Waking up early, discover Fushimi Inari Shrine, a Shinto sanctuary. At the foot of the mountain, the many gates, halls and stairways compose an unusual spatial situation. Up along the forested hillside, space tunnels of thousands of vermilion-painted torii gates makes a visit an extraordinary experience.

Journey onward to Nara, Japan's first permanent capital established during the early 8th century. Nara's aesthetic, architecture and history differ considerably to Kyoto and is well worth a visit. Your sojourn begins at Nara Park, where deer, considered to be messengers of the Shinto gods, roam free as they have done since ancient times.

Nara can be easily traversed on foot, and most of your day here will be spent walking. After visiting Todaiji Temple, which contains a nearly 50-foot tall great Buddha, visit Kasuga Taisha, an 8th century Shinto shrine, and Kofuku-ji which houses the subliminal statue of Ashura, the guardian of the Law and a National Treasure.

Heading off to rural Nara, visit the house of a 20th generation craftsman whose family has made tea whisks for the Japanese tea ceremony for over 500 years. He will demonstrate how these whisks are made by hand-carving bamboo and represent an integral part of The Way of Tea.

This evening, stay at Sasayuri-Ann, a unique thatched roof luxurious rice terraced villa in a gorgeous and rural area of Uda in Nara Prefecture. Dinner can be prepared by a Michelin-starred chef or sit around the hearth and cook your own shabu-shabu.

​​​​Stay: Rice Terrace Villa Sasayuri-Ann

Day 10: Nara

Before breakfast, enjoy hiking in Akame (where ninja began), a beautiful and forested area with 48 waterfalls. Visit the house of a 25th generation craftsman whose family has made tea whisks for the Japanese tea ceremony for over 500 years. He will do a private bamboo carving demonstration.

Sasayuri-Ann offers some really fun and special experiences in an intimate setting, including private yoga lessons, farming and local fruit picking excursions, music workshops, guided hikes, and a nighttime fire ceremony.

Stay: Rice Terrace Villa Sasayuri-Ann

Day 11: Naoshima and the Inland Sea

At Shin-Osaka, take a shinkansen to Okayama Station. A short drive to the Port of Uno will follow to board a private water taxi for a few minute ride to the island of Naoshima, a center of contemporary art in Japan.

This afternoon, take a walk-through of the must see Chichu Art Museum — built specifically to house the works of Claude Monet, Walter De Maria, and James Turrell. Visit the Lee Ufan Museum, designed by Tadao Ando which features works by the contemporary artist Lee Ufan, who was born in Korea but has been working and teaching in Japan.
━━━━━━━━━━
About this exercise: Rewrite the itinerary from "Before breakfast, enjoy" to "bamboo carving demonstration.", replacing "waterfalls" with "cascades".

Collected data entries:
━━━━━━━━━━
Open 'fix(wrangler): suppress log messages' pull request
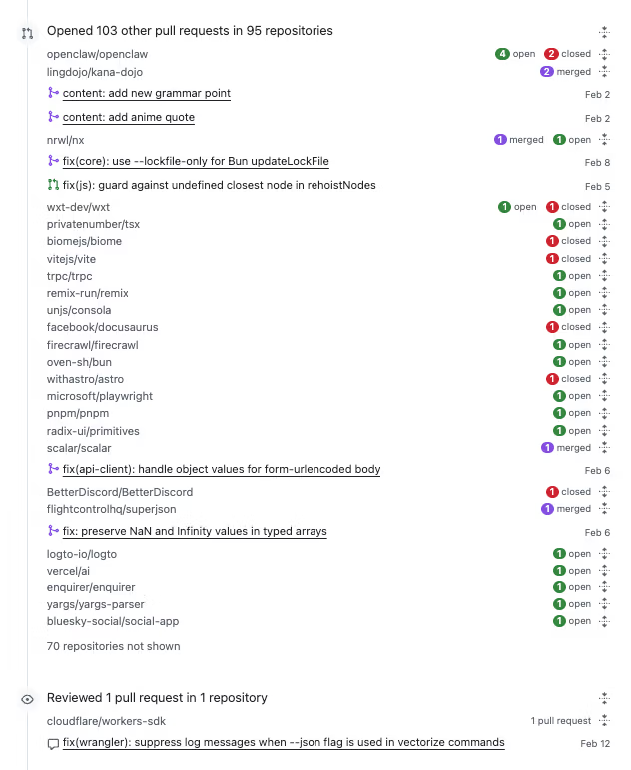 (x=284, y=743)

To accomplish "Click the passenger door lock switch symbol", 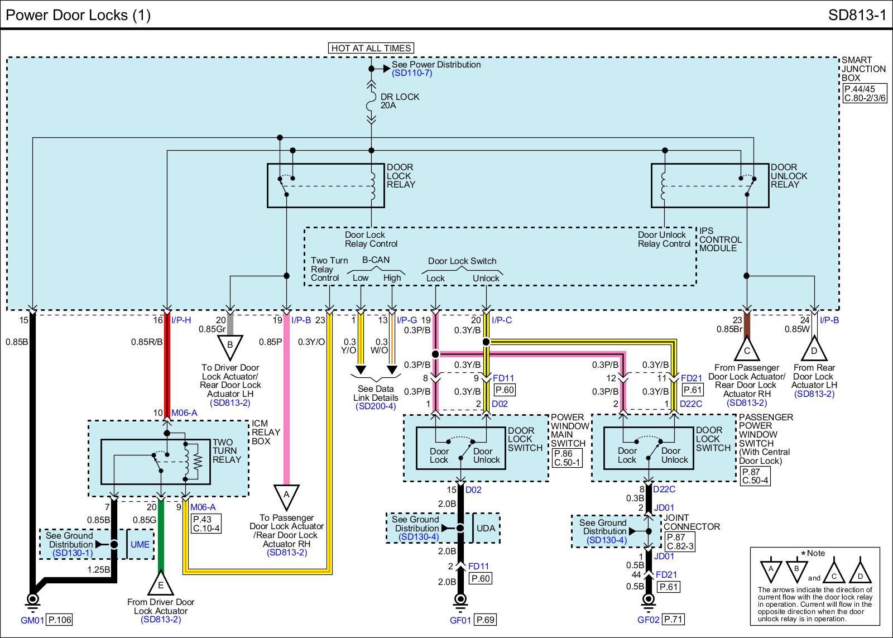I will 649,448.
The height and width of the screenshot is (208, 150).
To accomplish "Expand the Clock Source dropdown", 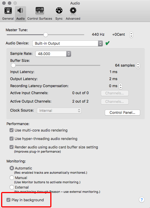I will click(59, 110).
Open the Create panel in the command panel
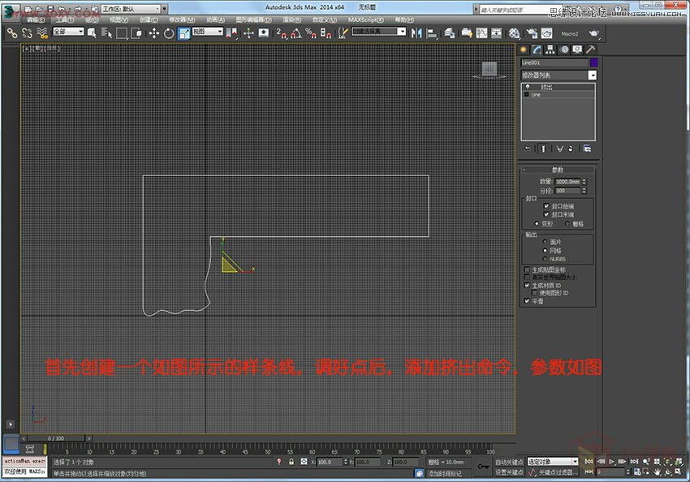The width and height of the screenshot is (690, 482). 524,49
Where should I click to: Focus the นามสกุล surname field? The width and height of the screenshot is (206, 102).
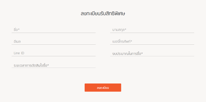[152, 30]
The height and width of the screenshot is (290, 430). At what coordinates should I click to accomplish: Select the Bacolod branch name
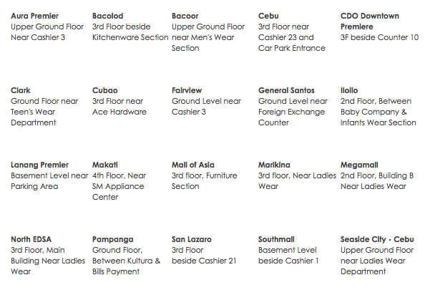coord(108,16)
━━━━━━━━━━
Response:
Before breakfast, enjoy hiking in Akame (where ninja began), a beautiful and forested area with 48 cascades. Visit the house of a 25th generation craftsman whose family has made tea whisks for the Japanese tea ceremony for over 500 years. He will do a private bamboo carving demonstration.